[Python-ideas] Different interface for namedtuple?
Arnaud Delobelle
arnodel at gmail.com
Fri Mar 4 22:34:07 CET 2011
On 4 Mar 2011, at 07:17, Carl M. Johnson wrote:
> I've been following the discussion on the list about decorators for
> assignments and whatnot, and while I do think it would be interesting
> if there were some way to abstract what happens in the creation of
> classes and defs into a more generalizable structure, for the
> immediate use case of NamedTuple, wouldn't an interface something like
> this solve the DRY problem? --
>
> class Point(NewNamedTuple): x, y
>
> This interface couldn't have worked in Python 2.6 when namedtuple was
> introduced, but using the __prepare__ statement in Python 3, it's
> trivial to implement. As a bonus, NewNamedTuple could also support
> type checking with the following syntax:
>
> class Point(NewNamedTuple): x, y = int, int #or whatever the ABC is
> for int-like numbers
>
> In fact, since as it stands namedtuple is called "namedtuple" in
> lowercase, we could just camel case "NamedTuple" to collections
> instead of using the NewNamedTuple or whatever. Or, and I haven't done
> any research on this, it may also be possible to implement
> NewNamedTuple with backwards compatibility so it can also be used in
> the traditional way.
It reminds me that a while ago (I think at the time of python 2.4), before the introduction of namedtuple, I had my own implementation of a "struct" decorator to create named tuples that enforced DRY and didn't require any metaclass magic. It worked as follows.
>>> @struct
... def Point(x=0, y=0):
... "Two dimensional point with x and y coordinates"
... return x, y
...

Records from a data collection:
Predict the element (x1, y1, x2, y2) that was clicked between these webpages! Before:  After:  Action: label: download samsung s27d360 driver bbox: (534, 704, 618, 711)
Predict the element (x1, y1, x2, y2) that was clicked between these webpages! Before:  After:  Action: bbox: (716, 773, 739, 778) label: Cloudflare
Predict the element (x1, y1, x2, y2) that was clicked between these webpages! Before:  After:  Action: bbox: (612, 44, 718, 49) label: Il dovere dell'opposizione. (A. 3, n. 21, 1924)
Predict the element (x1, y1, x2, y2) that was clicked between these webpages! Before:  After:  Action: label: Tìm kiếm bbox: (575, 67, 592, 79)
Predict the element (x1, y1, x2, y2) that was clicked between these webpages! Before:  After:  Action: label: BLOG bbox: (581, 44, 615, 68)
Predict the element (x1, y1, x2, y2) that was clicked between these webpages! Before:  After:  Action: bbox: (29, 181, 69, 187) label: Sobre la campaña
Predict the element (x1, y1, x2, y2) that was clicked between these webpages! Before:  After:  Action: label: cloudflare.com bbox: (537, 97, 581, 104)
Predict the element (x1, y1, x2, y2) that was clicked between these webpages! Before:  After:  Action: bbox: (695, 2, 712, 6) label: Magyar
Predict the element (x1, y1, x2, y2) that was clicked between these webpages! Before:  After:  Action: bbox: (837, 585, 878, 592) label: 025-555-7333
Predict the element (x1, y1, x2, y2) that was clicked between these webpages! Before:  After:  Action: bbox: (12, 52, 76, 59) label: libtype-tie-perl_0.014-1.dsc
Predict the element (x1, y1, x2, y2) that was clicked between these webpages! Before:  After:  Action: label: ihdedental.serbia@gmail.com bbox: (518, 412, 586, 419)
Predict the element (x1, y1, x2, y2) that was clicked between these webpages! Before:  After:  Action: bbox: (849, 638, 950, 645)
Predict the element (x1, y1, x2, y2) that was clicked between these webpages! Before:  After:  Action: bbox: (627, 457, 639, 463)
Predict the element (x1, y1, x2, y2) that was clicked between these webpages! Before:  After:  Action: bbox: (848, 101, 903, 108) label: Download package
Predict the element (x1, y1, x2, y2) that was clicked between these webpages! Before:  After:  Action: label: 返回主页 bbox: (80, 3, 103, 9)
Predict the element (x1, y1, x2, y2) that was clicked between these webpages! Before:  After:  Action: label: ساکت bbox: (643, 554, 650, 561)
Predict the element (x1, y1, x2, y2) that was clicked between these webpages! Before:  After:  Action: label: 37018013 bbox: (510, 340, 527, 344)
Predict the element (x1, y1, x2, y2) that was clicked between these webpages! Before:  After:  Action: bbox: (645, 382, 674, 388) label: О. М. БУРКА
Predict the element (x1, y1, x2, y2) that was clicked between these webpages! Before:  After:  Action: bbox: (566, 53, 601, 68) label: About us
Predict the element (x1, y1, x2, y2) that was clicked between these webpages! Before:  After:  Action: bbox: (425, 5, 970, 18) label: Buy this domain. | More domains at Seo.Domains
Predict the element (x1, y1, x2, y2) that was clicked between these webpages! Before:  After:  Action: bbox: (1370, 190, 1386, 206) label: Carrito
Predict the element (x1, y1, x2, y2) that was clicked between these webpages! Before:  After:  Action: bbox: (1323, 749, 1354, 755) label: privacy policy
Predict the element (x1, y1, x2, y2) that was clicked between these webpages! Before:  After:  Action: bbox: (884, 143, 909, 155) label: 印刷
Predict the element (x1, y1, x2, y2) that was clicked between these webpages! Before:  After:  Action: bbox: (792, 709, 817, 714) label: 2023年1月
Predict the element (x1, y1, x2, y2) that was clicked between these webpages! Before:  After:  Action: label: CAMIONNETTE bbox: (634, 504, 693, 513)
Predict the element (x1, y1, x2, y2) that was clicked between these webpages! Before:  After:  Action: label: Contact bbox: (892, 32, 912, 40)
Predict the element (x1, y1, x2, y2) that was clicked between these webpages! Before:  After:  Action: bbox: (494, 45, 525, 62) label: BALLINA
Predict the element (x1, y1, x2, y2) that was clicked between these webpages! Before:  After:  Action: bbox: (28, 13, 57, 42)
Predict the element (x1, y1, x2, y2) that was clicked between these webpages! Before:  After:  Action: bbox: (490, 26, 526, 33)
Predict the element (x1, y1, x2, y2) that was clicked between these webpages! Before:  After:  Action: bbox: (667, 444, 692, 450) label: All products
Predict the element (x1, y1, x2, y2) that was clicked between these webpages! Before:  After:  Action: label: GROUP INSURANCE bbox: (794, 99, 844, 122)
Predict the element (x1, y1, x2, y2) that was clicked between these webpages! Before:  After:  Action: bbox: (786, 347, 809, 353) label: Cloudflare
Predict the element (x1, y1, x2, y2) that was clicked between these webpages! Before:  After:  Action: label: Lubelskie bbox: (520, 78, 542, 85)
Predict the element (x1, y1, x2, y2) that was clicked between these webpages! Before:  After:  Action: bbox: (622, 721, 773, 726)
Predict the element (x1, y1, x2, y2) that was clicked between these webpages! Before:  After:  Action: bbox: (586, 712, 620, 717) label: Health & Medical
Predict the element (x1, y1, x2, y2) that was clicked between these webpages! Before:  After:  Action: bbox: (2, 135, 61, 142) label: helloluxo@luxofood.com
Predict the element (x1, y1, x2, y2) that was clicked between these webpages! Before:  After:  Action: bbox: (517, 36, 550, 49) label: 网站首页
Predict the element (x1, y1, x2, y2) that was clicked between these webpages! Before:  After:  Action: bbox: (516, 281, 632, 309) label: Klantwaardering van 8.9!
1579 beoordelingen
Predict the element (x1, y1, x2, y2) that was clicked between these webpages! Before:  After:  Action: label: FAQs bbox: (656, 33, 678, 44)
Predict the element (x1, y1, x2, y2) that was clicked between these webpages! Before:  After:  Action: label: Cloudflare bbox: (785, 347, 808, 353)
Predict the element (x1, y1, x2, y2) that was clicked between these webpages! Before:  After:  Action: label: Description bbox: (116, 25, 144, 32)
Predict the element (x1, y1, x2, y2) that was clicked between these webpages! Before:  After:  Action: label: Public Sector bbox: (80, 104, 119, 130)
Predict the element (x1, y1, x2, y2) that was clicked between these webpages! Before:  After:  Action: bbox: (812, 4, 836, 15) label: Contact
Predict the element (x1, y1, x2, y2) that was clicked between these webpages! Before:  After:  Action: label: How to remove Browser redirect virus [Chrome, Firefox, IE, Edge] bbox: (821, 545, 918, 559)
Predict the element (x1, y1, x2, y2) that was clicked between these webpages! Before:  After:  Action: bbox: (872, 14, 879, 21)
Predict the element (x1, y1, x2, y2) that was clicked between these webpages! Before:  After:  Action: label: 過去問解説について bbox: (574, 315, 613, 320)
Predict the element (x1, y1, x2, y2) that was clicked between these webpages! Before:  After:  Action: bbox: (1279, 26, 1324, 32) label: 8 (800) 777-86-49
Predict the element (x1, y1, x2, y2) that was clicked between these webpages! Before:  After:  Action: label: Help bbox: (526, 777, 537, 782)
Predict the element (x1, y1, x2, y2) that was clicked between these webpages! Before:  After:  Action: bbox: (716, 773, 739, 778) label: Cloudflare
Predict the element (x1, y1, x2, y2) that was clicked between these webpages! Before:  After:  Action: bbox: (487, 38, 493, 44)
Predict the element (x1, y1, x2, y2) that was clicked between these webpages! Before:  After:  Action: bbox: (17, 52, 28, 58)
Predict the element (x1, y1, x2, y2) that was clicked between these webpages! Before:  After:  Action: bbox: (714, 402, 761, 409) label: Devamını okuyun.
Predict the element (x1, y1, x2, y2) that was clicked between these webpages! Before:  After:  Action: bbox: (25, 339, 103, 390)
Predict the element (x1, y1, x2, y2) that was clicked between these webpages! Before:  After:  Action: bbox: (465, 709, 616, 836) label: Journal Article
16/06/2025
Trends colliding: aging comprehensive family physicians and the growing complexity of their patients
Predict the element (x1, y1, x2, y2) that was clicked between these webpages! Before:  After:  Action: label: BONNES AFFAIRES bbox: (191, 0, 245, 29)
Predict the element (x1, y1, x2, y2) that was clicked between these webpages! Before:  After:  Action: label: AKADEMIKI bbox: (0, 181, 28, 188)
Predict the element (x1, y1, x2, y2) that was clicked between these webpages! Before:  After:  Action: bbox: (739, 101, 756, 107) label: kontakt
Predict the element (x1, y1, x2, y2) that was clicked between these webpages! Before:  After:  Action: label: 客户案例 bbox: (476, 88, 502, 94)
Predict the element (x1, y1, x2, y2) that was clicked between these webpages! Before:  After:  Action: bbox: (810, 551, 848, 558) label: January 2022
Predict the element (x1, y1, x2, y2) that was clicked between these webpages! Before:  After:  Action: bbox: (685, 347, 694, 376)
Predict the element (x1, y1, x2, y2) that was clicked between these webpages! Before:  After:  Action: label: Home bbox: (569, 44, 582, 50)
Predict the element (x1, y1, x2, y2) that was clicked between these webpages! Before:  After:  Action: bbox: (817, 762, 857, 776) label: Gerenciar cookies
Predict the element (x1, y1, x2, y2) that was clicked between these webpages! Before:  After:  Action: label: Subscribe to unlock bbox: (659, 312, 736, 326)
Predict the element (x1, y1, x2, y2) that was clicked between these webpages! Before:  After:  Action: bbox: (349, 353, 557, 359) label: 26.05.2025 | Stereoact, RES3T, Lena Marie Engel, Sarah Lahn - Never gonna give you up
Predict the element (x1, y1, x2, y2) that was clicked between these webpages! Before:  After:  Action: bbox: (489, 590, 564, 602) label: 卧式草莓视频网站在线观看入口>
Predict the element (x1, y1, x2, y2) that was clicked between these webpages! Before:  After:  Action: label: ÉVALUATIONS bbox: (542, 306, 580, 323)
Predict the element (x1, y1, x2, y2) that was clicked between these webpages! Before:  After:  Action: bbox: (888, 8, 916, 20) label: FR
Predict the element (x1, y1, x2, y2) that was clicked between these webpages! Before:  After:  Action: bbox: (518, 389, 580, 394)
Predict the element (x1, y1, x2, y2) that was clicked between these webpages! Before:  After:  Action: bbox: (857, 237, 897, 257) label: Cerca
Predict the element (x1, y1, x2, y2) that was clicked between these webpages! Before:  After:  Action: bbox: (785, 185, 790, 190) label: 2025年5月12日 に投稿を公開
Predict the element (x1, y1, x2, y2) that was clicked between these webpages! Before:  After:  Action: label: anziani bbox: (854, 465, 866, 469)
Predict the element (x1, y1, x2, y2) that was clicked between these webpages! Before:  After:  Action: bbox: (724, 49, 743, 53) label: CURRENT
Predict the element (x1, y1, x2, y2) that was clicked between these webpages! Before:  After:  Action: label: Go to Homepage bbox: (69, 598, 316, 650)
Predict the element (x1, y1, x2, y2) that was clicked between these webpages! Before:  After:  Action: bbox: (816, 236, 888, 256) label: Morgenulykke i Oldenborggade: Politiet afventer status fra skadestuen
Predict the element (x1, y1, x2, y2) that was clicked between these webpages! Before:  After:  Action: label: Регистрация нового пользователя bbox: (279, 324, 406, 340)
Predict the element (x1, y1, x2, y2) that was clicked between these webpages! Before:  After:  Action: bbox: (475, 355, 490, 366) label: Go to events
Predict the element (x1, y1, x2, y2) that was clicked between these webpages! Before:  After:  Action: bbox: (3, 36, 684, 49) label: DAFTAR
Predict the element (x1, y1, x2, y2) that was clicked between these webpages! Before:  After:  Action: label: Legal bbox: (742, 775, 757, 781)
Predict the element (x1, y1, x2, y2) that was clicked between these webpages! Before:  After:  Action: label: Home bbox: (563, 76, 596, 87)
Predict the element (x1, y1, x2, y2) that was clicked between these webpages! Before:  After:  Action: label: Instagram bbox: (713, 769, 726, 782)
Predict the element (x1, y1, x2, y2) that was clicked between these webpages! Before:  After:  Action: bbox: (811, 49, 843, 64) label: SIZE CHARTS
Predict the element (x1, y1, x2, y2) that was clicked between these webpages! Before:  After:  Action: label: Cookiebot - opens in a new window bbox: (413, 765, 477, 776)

Instructions to follow:
Return the part of the namedtuple message starting at "It reminds me" and ending at "worked as follows.", copied word for word.

Task solution:
It reminds me that a while ago (I think at the time of python 2.4), before the introduction of namedtuple, I had my own implementation of a "struct" decorator to create named tuples that enforced DRY and didn't require any metaclass magic. It worked as follows.